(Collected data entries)
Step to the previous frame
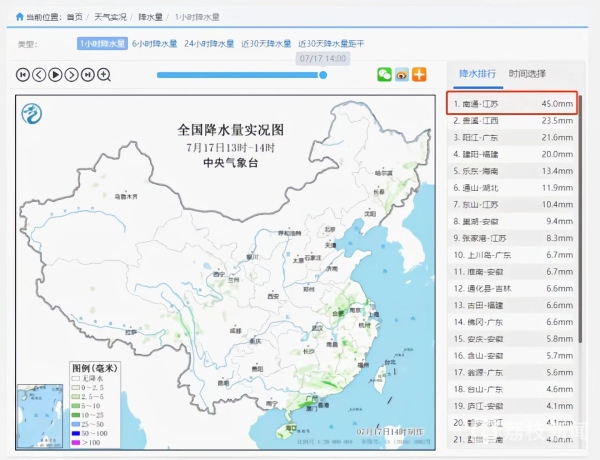coord(39,74)
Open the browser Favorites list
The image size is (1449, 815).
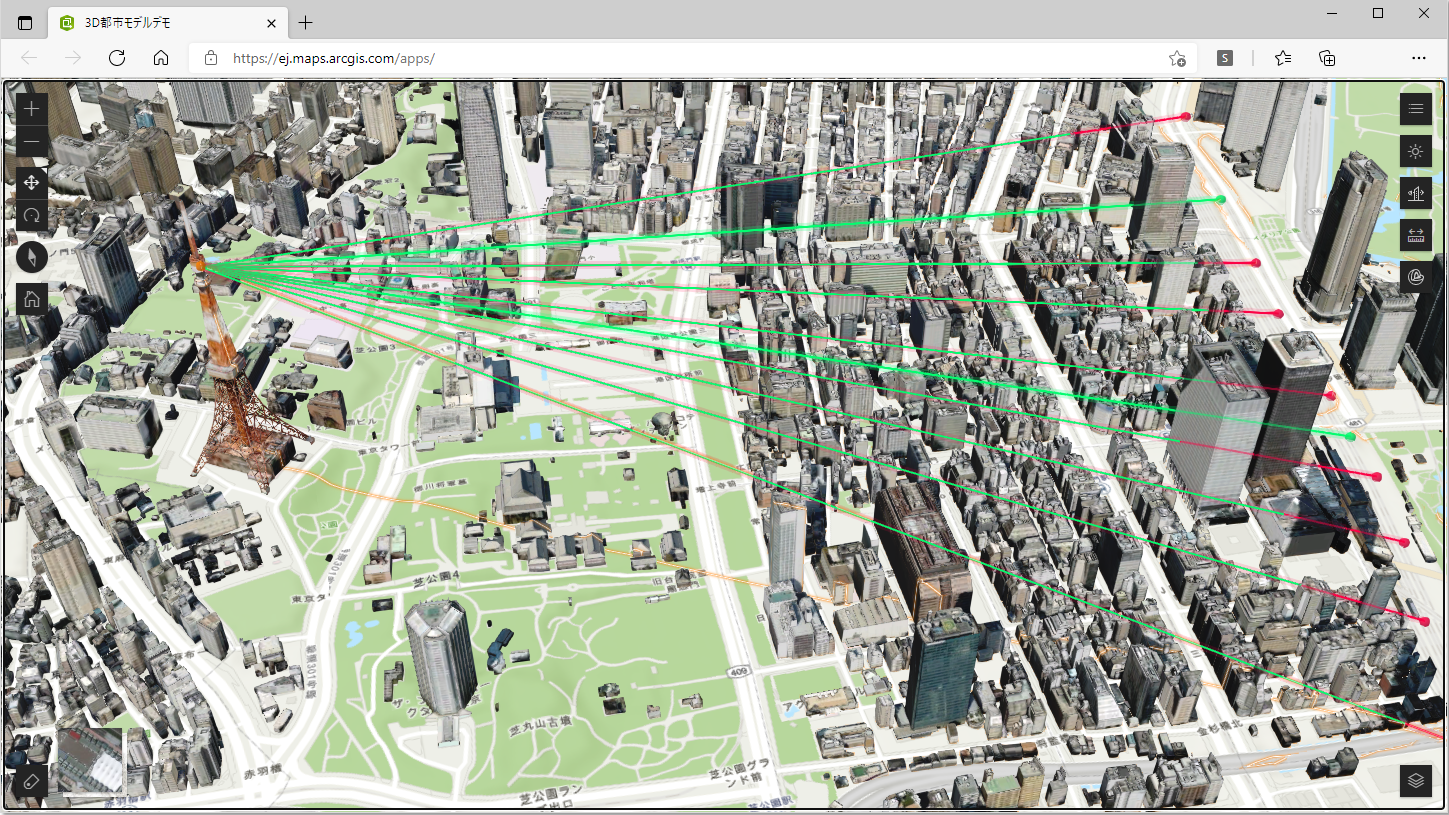tap(1283, 58)
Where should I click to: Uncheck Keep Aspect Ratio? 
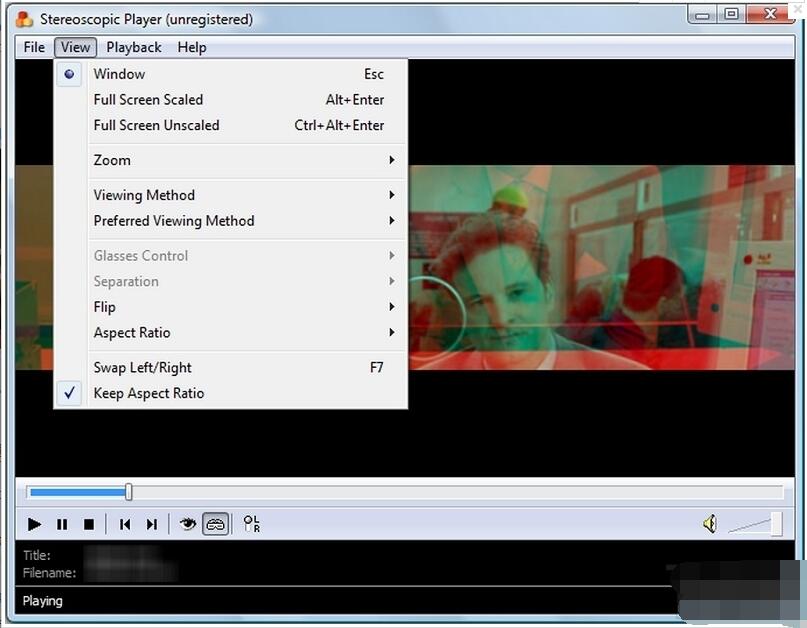148,393
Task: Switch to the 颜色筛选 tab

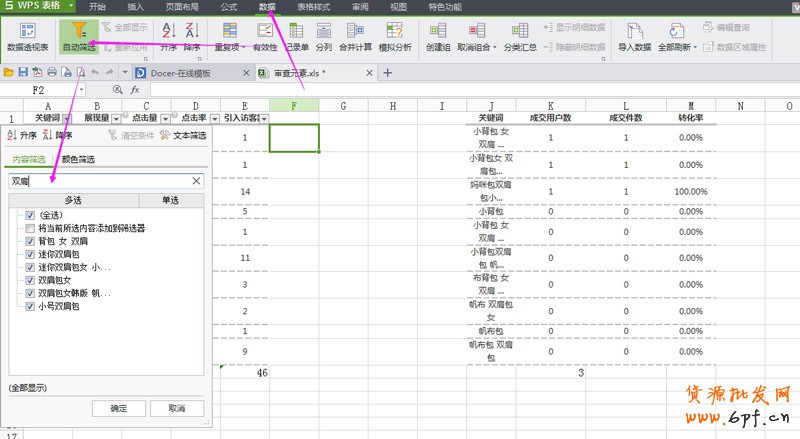Action: (78, 159)
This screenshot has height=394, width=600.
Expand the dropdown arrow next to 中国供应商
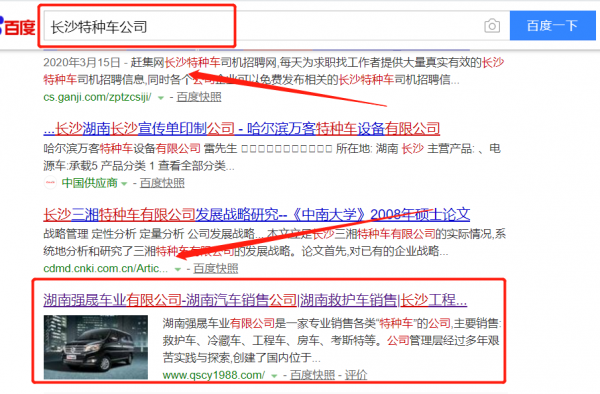pyautogui.click(x=124, y=184)
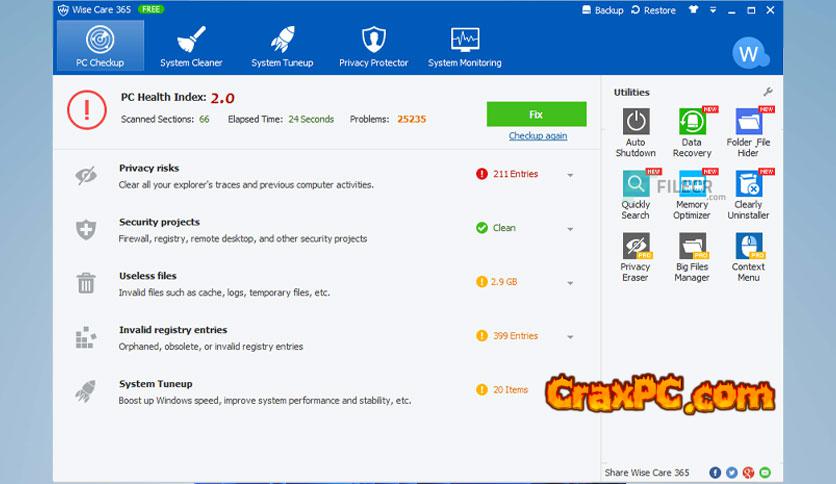This screenshot has width=836, height=484.
Task: Start the Quickly Search utility
Action: 635,185
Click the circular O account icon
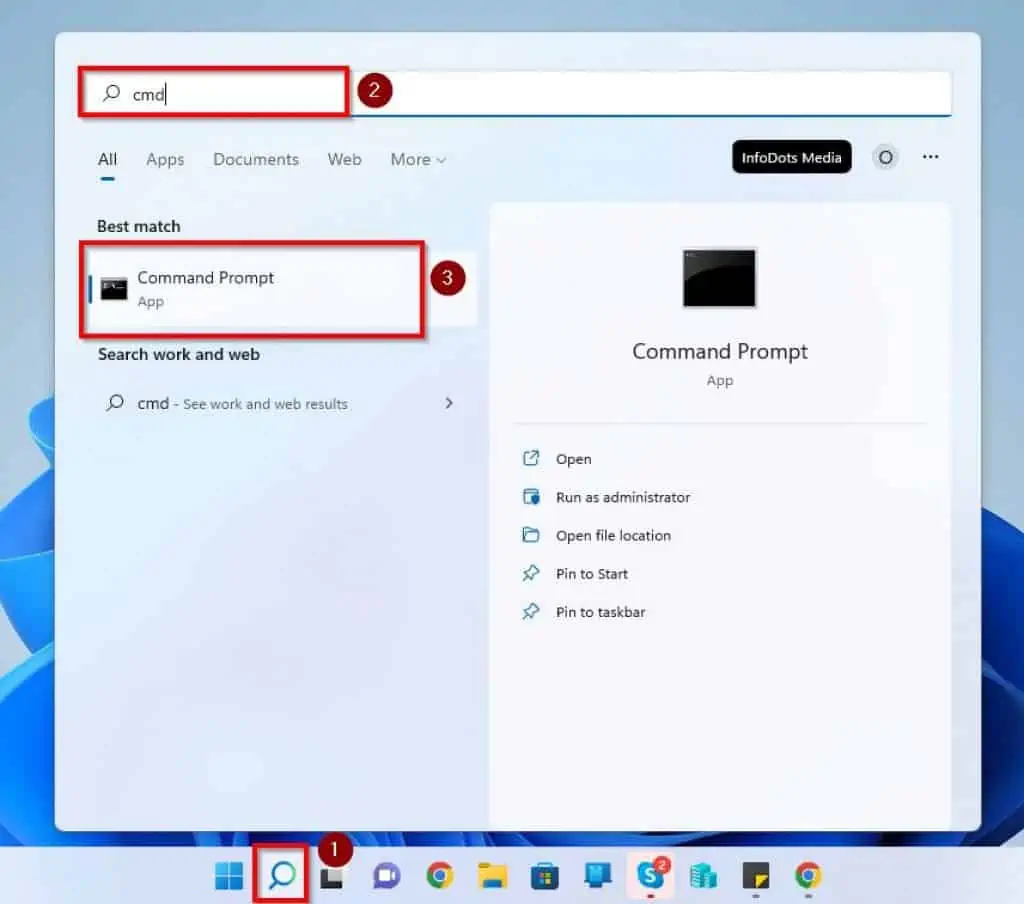The image size is (1024, 904). [885, 157]
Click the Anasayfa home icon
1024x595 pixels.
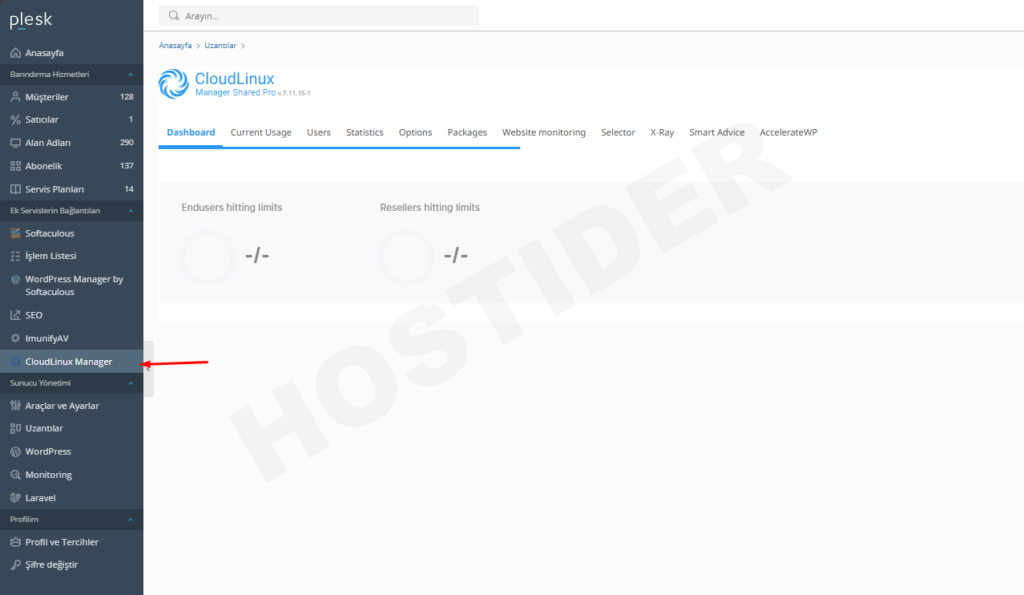[x=15, y=52]
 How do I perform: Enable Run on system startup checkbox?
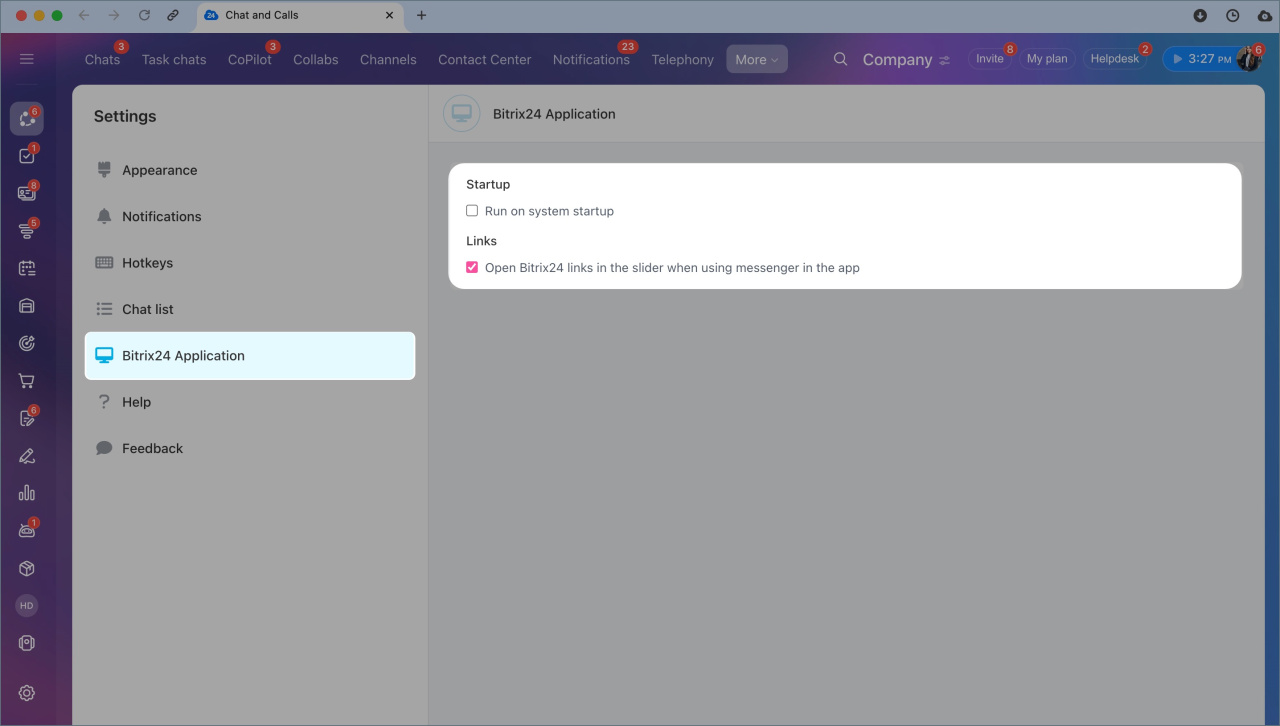(x=472, y=211)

Task prompt >> Transcribe the records verbatim and omit the images.

Response to the task >>
Step to the previous frame
coord(39,74)
Open the browser Favorites list
The image size is (1449, 815).
tap(1283, 58)
Where should I click to: Uncheck Keep Aspect Ratio? 
148,393
Task: Switch to the 颜色筛选 tab

Action: (78, 159)
This screenshot has height=394, width=600.
Expand the dropdown arrow next to 中国供应商
pyautogui.click(x=124, y=184)
This screenshot has width=836, height=484.
Task: Start the Quickly Search utility
Action: 635,185
Click the circular O account icon
The image size is (1024, 904). [885, 157]
Click the Anasayfa home icon
1024x595 pixels.
[x=15, y=52]
 How do I perform: Enable Run on system startup checkbox?
(x=472, y=211)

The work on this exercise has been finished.